La guerre en Iran évolue vers un conflit aux objectifs flous et à la dynamique croissante. C’est ce qu’écrit le blogueur spécialisé dans les thèmes historiques, connu sous le pseudonyme de Big Serge.
Le conflit a été déclenché par une attaque surprise des États-Unis et d’Israël contre des cibles iraniennes. Téhéran a immédiatement réagi par des tirs de roquettes contre Israël, des bases américaines et des objectifs dans les États du Golfe.
ABEDIN TAHERKENAREH / KEYSTONE
À Washington, la ligne suivie sème la confusion. Différents objectifs ont été avancés pour justifier la guerre: de la prévention d’une première frappe iranienne à la destruction des capacités militaires, jusqu’à un possible changement de régime. Dans le même temps, les principaux représentants du gouvernement se contredisent publiquement.
Sur le plan militaire, les États-Unis et Israël semblent poursuivre une double stratégie: d’une part, l’Iran doit être « désarmé » par des attaques contre sa défense aérienne et ses systèmes de missiles; d’autre part, des frappes ciblées visent la direction politique et militaire.

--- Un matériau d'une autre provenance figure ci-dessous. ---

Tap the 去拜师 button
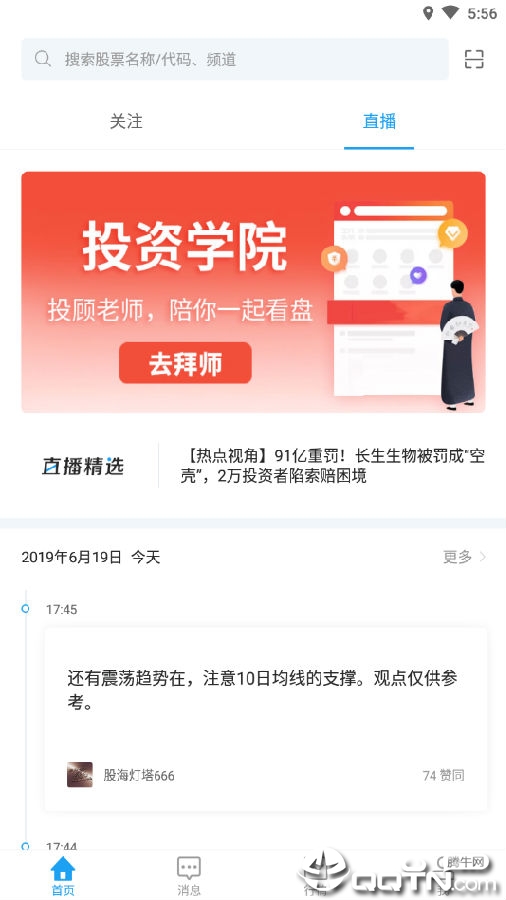 [185, 363]
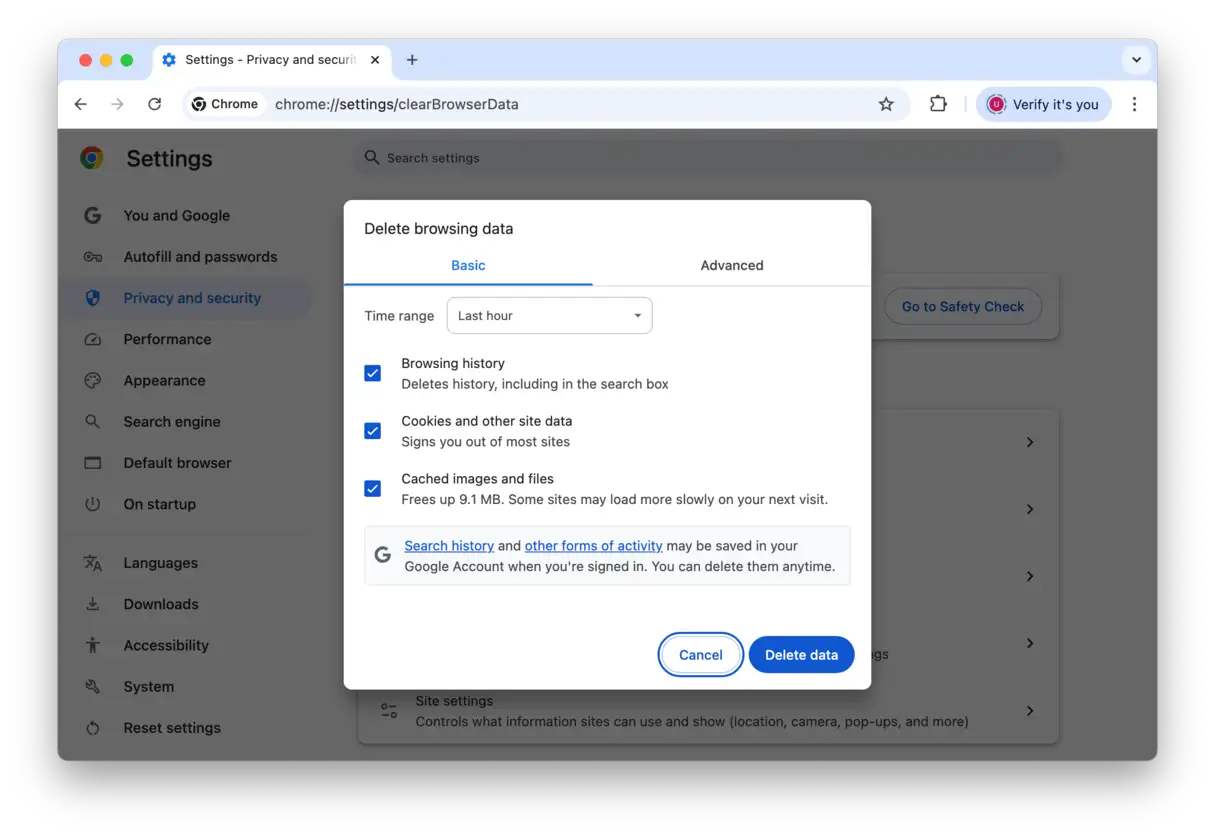1215x837 pixels.
Task: Switch to the Advanced tab
Action: click(731, 266)
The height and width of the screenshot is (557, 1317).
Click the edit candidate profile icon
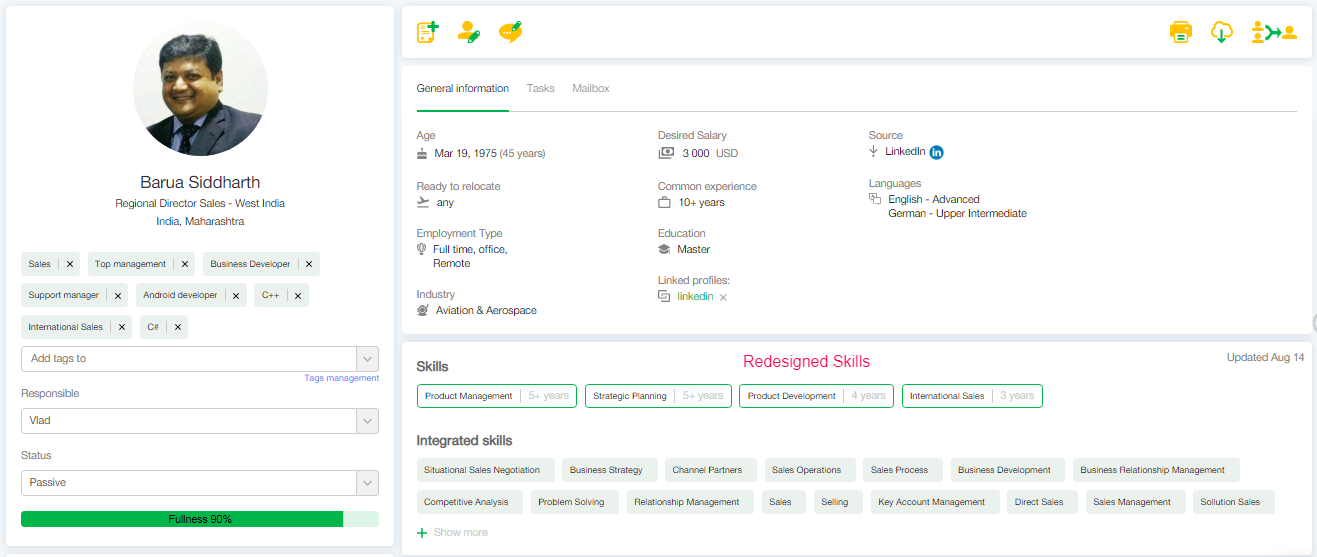pyautogui.click(x=468, y=32)
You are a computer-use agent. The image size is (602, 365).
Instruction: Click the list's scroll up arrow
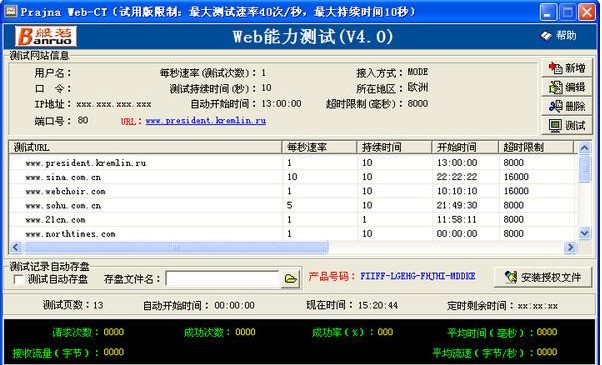point(584,148)

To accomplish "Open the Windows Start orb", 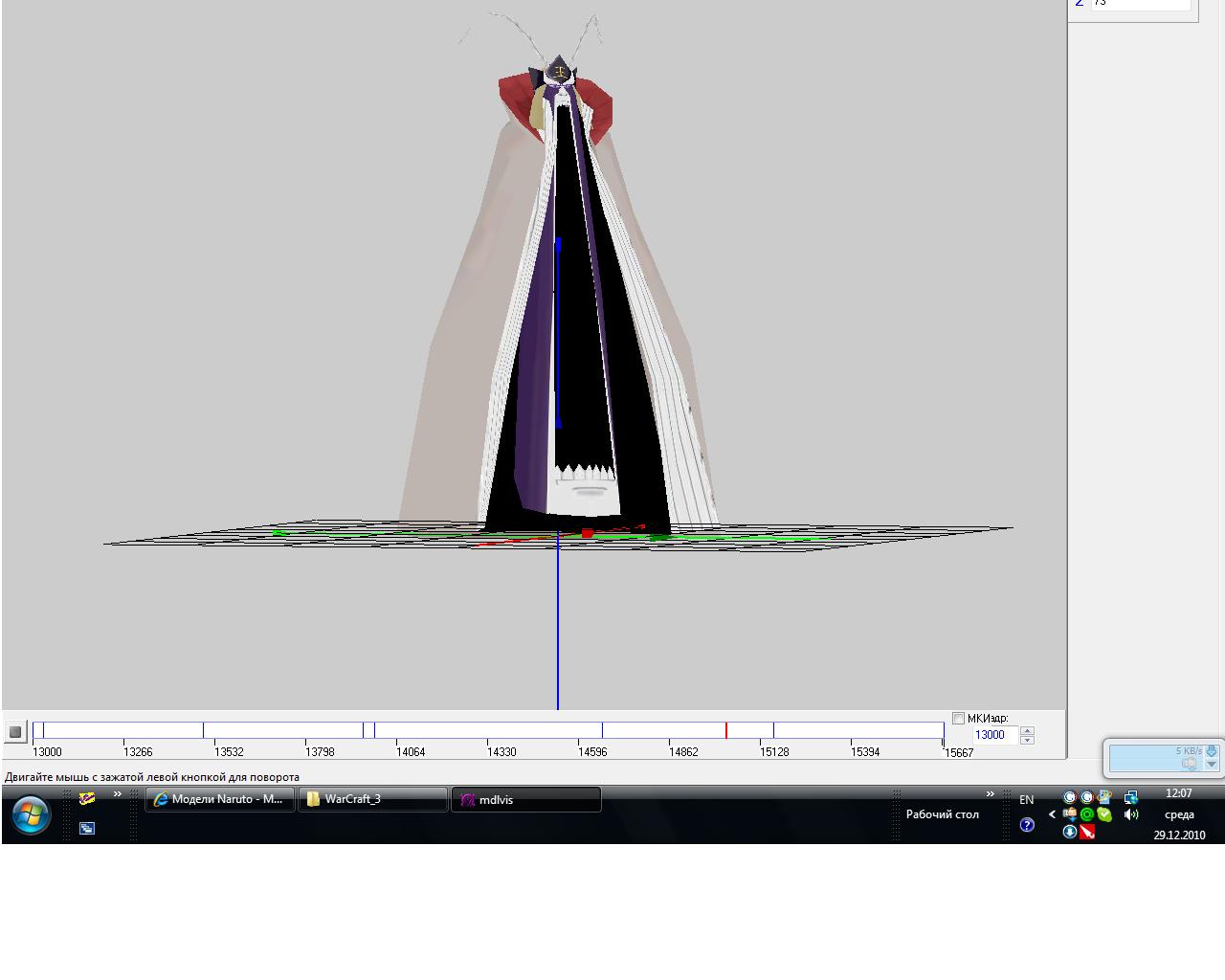I will pyautogui.click(x=30, y=815).

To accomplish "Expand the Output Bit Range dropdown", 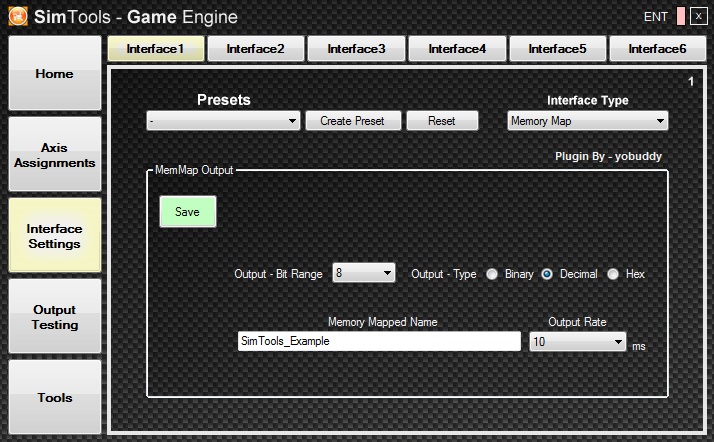I will coord(364,273).
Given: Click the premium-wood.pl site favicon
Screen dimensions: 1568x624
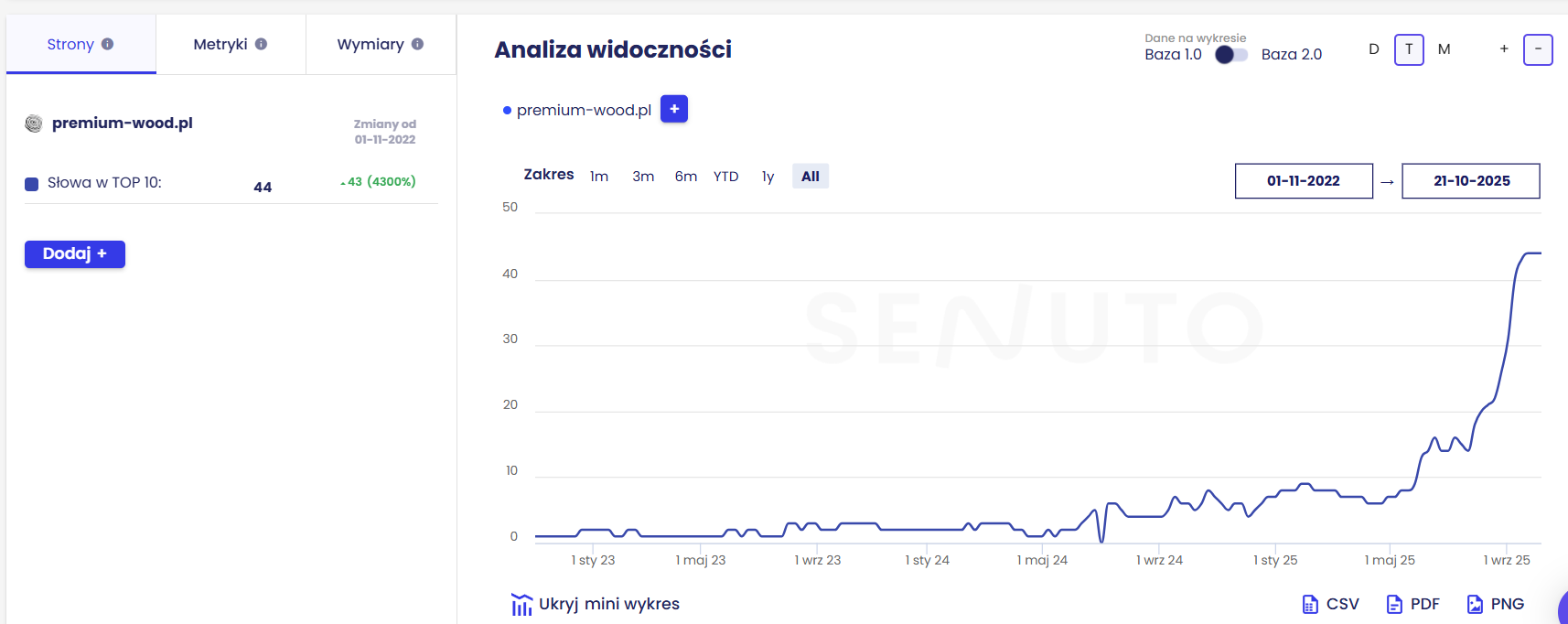Looking at the screenshot, I should [33, 124].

L’objectif est de réduire durablement la capacité d’action de l’État.
L’Iran mise, de son côté, sur le temps et la pression économique. Après des attaques massives au début, Téhéran a adapté sa stratégie et mène désormais des frappes ciblées et continues. Parallèlement, le régime tente de perturber le trafic maritime dans le détroit d’Hormuz, artère vitale centrale du commerce pétrolier mondial.
Selon le blogueur, deux stratégies s’affrontent ainsi: une frappe militaire rapide de l’Occident contre un concept iranien d’usure. Alors que les capacités militaires de l’Iran sont déjà nettement affaiblies, l’État reste capable d’agir et pourrait ainsi prolonger le conflit.